La Pérdida de Visión no Detiene el Crecimiento del Ministerio

Cuando Tim Huff se mudó de Kentucky a Carolina del Norte hace seis años para ser el pastor de la Iglesia Metodista Libre Murphy, el servicio de adoración del domingo en la mañana tenía un promedio de asistencia de 15 personas y una edad promedio de 78 años.

La asistencia del domingo en la mañana se ha triplicado desde entonces, con mucha diversidad de edades y en etnicidad de los adoradores, pero el impacto de la congregación no se ha limitado a los domingos por la mañana. Cada mes, casi 600 personas ingresan al edificio de la iglesia para asistir a programas diseñados para las diversas necesidades de los 1,700 residentes de esta comunidad de las Montañas Apalaches.

“Hemos trabajado mucho con los adictos al alcohol, a las drogas, y a los indigentes”, dice Huff. “Sentimos que no era correcto tener un templo que estuviera vacío todo el tiempo”.

La congregación estableció un compañerismo con otras organizaciones de la comunidad para servirla con eventos como una comida gratis en el edificio de la iglesia.
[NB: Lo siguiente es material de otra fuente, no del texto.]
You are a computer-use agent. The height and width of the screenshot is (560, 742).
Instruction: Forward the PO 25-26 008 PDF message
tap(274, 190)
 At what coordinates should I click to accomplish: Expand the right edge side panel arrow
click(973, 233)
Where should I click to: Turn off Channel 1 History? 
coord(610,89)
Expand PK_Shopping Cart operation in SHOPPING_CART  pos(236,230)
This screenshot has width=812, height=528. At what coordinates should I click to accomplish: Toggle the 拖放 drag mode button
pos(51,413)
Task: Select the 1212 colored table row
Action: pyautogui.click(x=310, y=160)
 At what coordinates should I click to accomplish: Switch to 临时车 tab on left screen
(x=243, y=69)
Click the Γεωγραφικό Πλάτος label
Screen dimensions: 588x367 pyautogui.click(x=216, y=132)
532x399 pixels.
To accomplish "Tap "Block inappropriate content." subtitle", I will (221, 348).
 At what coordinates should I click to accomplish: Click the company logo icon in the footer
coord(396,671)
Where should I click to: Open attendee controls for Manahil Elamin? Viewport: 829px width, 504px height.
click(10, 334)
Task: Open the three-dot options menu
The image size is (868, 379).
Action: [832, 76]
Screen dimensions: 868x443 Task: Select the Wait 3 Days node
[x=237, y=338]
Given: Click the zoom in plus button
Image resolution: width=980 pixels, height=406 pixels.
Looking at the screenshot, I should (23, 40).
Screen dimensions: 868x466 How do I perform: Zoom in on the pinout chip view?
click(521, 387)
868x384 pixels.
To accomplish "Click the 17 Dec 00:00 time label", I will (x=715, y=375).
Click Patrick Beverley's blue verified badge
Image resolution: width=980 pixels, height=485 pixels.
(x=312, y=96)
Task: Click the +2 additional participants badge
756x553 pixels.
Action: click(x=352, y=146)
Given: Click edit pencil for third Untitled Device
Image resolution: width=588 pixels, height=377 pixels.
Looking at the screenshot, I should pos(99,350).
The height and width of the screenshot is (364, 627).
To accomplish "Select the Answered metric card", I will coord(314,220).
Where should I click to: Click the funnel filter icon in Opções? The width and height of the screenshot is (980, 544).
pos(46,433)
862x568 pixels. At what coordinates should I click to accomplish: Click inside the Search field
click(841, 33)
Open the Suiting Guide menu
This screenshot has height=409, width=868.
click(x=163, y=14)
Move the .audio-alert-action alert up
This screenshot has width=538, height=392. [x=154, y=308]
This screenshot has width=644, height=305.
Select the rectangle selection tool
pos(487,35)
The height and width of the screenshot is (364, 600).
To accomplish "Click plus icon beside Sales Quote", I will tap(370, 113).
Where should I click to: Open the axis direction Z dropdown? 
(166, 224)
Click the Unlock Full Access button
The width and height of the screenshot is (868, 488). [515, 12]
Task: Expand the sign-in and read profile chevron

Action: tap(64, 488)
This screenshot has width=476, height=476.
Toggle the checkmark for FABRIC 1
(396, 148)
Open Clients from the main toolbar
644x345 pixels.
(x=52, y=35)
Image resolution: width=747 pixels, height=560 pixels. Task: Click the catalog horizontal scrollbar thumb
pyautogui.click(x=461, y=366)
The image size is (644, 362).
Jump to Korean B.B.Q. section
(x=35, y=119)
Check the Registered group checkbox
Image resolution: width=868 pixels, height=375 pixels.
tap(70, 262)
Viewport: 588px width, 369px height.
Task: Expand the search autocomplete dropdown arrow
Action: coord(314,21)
Aunque los voluntarios sólo aparecieron el primer día del programa, las comidas gratis ahora son un gran atractivo.

“El trabajo de alcance por medio de este programa es probablemente el principal factor de crecimiento de nuestra iglesia”, dice Lois Huff, la esposa del pastor. “La iglesia no está allí solamente a las 11 de la mañana los domingos.

Identidad Equivocada
Otro exitoso programa es un grupo contra el abuso de sustancias cuyos líderes invitaron a Tim Huff a asistir a sus reuniones, pero él no se identificó desde el principio como pastor. Algunas de las personas se hicieron conjeturas sobre la identidad de Huff. Al darse cuenta eventualmente de que él era el pastor de la iglesia, uno de los miembros del grupo le dijo: “Tu usabas lentes oscuros en la noche, y sabíamos que la única razón de que las personas usen lentes oscuros es para ocultar los ojos ojos rojos”.

Los lentes de Huff son signo de una condición visual muy diferente. Durante toda su vida él ha sido un débil visual, y comenzó a usar anteojos desde que tenía 9 meses de edad. Al llegar a la edad adulta, repentinamente su visión empeoró un día del año de 1995, cuando le estalló un vaso capilar.

“En sólo 15 minutos perdí la visión. Estaba viendo un juego de basketbol de Kentucky, que era lo de moda”, dice Huff. “Perdí mi habilidad de leer las letras impresas y de manejar, y básicamente, de reconocer a las personas. Nunca la volví a recuperar.

Amigable
Pronto descubrió un improbable efecto secundario de su ceguera.

“Perder mi visión inmediatamente me sirvió para ayuda en mi ministerio”, dice. “Lo que a mí me hacía falta era ser más amigable, y, de repente, lo fui.

Él dice que se le abrieron nuevas puertas cuando dejó de ser una pre-sencia intimidatoria para las personas que tenían luchas en sus vidas.

“Las personas se sienten más confiadas en venir y conversar con este tipo ciego”, dice Huff. “Frecuentemente vienen y me ayudan, y antes de que termine la conversación, aquello ha sido una experiencia positiva para ambos”.